* **Problem to solve**: Go through the records, and copy each line in which the string "article" is present.

::: Data in this exercise

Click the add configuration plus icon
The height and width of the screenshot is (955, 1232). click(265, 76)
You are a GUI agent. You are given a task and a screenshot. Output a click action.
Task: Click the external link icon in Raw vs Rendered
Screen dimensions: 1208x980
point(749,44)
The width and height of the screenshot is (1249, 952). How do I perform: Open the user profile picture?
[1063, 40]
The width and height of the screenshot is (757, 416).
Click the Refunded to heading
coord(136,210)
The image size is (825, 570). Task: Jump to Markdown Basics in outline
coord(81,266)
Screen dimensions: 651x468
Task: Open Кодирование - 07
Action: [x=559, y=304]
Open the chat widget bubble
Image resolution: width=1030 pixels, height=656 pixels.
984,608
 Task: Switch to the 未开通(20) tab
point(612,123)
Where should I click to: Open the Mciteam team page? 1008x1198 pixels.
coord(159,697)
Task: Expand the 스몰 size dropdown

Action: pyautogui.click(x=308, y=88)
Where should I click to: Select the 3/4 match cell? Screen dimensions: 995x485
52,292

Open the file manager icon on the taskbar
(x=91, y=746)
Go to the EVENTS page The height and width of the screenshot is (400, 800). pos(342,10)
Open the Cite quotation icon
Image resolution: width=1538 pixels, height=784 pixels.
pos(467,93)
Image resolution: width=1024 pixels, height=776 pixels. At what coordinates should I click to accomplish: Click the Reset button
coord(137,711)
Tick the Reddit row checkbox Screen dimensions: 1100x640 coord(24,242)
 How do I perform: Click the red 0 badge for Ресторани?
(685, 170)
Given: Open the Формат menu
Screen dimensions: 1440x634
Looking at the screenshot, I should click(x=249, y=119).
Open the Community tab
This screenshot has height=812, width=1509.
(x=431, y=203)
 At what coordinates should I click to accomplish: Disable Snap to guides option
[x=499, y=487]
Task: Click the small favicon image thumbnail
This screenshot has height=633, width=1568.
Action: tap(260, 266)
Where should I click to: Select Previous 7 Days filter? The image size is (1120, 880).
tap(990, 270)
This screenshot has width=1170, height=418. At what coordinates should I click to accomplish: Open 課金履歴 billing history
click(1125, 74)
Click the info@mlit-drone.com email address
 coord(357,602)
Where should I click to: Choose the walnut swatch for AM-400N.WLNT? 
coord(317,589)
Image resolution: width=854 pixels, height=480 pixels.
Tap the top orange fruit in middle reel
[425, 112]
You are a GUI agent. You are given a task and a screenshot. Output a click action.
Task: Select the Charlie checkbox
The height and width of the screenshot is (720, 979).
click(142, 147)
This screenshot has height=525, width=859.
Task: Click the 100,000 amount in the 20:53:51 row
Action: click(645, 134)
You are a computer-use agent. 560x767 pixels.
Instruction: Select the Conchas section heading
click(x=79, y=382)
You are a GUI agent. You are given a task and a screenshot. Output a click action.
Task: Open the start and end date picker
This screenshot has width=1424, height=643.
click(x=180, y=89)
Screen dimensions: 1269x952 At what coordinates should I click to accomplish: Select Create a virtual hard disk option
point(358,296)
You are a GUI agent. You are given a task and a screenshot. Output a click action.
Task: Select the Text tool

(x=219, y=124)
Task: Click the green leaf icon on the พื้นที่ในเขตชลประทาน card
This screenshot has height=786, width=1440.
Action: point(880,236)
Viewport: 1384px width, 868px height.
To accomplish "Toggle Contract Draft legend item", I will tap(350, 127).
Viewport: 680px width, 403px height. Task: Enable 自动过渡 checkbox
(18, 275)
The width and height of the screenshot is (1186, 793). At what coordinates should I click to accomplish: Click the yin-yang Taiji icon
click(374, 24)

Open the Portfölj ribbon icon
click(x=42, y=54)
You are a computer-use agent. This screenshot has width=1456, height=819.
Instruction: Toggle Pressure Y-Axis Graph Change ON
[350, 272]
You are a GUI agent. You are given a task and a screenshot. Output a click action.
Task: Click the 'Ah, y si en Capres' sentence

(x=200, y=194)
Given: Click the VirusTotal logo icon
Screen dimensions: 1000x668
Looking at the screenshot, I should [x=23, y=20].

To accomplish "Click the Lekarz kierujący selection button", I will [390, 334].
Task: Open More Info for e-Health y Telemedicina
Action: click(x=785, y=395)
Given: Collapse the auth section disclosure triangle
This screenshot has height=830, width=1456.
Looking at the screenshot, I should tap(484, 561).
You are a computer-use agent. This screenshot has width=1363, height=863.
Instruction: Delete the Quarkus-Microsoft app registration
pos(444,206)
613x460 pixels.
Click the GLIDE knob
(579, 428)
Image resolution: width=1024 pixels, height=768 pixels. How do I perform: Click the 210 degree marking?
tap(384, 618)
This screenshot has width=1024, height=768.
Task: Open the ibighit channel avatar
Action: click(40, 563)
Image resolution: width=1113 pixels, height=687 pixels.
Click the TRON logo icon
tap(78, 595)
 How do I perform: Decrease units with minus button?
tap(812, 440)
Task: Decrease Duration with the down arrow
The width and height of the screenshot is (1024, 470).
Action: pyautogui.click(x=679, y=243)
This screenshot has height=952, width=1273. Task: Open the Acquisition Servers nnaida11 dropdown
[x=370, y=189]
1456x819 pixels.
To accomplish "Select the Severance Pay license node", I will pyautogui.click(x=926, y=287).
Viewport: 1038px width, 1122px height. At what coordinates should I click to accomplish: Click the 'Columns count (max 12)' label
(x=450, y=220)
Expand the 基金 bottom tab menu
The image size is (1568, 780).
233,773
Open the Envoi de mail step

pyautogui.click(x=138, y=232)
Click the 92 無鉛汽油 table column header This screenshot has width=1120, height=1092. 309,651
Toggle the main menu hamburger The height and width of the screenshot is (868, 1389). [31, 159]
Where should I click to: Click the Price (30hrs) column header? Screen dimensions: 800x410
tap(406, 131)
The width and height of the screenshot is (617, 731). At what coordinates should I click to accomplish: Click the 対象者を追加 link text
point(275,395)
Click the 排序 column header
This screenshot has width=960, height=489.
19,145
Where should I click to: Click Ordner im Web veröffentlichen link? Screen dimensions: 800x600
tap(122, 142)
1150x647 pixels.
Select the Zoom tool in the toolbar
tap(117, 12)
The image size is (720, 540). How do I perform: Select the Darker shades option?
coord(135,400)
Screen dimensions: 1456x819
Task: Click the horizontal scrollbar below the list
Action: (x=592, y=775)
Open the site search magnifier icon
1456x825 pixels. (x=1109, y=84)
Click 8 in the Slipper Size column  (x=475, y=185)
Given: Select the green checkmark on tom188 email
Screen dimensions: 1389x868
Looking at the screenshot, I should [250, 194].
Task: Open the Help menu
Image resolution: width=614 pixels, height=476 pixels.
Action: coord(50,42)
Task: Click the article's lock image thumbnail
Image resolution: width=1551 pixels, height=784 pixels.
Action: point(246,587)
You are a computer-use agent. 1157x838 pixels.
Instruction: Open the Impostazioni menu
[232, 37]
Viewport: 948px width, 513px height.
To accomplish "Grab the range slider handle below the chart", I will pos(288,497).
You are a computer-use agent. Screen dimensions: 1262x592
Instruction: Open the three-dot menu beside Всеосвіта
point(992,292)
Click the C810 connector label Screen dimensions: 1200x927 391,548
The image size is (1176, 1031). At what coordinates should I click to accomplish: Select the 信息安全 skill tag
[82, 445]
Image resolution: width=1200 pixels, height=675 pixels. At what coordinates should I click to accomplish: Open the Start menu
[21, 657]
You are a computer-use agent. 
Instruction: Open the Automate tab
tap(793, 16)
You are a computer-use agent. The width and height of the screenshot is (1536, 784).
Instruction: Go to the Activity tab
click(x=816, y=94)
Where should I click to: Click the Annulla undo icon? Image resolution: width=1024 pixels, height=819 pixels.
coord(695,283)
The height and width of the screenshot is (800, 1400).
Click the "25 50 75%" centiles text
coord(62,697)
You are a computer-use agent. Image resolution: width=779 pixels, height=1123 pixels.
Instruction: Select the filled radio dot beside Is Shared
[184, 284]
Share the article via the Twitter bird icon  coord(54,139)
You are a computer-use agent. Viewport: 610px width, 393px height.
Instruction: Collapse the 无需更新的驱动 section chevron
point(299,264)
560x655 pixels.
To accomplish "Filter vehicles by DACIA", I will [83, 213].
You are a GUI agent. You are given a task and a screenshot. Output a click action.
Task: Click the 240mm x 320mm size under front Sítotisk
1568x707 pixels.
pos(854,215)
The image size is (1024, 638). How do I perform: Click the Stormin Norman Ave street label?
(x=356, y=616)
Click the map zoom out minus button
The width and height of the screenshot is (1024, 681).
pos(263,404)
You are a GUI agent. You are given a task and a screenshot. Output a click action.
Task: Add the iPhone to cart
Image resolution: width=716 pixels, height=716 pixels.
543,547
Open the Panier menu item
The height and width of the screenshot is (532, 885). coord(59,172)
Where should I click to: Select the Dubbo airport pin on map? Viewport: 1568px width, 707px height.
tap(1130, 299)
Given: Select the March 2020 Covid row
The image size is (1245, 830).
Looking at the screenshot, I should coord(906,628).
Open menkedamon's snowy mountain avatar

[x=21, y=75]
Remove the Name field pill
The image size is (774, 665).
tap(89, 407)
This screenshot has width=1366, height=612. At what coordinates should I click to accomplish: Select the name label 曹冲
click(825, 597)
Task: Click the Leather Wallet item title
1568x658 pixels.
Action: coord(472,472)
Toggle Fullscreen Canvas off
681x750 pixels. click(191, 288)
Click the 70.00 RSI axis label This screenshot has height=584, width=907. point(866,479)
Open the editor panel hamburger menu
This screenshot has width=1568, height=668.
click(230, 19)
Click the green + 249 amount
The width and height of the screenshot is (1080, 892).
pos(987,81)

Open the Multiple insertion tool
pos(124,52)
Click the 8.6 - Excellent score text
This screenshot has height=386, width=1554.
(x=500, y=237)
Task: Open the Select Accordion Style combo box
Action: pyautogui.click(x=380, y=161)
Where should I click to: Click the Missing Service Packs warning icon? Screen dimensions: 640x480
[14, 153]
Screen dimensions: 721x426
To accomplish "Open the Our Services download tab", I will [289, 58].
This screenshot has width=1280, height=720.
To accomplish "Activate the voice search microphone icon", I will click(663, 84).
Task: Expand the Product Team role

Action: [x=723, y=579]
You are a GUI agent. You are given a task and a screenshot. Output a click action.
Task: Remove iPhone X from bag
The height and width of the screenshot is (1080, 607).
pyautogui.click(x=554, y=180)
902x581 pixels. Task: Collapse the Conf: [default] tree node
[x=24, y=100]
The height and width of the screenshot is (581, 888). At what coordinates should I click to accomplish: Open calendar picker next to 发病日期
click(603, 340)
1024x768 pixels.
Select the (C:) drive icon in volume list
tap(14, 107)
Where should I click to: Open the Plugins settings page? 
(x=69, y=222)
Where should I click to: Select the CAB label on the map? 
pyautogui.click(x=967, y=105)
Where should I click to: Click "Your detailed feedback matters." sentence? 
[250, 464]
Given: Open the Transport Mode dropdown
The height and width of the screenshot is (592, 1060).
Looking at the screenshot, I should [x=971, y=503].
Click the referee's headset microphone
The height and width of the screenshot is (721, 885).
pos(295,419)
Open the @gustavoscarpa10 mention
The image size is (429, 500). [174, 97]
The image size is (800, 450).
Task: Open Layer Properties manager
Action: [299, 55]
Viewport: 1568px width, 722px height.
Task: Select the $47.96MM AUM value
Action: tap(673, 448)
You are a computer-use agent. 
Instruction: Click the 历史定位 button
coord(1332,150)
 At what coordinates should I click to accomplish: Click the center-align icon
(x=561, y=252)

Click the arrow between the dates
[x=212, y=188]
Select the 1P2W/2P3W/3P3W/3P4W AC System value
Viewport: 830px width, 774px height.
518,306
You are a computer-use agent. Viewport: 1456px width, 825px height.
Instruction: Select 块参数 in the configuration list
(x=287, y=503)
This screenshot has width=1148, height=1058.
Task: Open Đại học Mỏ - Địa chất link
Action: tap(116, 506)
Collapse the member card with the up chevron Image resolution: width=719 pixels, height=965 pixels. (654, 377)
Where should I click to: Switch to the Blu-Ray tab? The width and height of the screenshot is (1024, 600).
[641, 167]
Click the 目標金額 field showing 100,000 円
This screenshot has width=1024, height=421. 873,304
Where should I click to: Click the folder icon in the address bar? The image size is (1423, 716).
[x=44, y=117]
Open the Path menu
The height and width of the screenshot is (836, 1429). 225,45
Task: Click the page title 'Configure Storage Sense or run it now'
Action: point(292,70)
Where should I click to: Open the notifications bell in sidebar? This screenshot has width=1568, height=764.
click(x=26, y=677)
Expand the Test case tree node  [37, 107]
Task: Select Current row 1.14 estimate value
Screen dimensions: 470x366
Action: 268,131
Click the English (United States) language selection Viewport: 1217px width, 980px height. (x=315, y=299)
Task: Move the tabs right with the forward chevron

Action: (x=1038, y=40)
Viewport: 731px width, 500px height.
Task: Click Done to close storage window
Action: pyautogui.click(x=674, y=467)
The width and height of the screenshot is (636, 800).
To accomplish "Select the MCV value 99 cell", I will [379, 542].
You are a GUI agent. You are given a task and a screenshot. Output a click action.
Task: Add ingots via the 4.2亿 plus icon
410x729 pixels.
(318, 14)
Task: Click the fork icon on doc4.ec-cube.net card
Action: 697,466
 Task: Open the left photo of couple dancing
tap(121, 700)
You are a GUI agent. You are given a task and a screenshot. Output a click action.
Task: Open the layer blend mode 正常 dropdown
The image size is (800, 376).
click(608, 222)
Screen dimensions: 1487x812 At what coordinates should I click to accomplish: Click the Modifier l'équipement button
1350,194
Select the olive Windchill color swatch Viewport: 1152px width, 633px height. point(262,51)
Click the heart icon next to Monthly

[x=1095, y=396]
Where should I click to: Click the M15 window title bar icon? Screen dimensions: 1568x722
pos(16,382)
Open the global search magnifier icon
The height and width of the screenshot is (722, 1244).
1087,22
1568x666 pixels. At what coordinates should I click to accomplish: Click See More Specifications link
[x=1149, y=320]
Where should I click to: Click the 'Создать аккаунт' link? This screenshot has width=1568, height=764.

::::::

* **Answer box**:
Task: Click the article's lock image thumbnail
Share the article via the Twitter bird icon  coord(54,139)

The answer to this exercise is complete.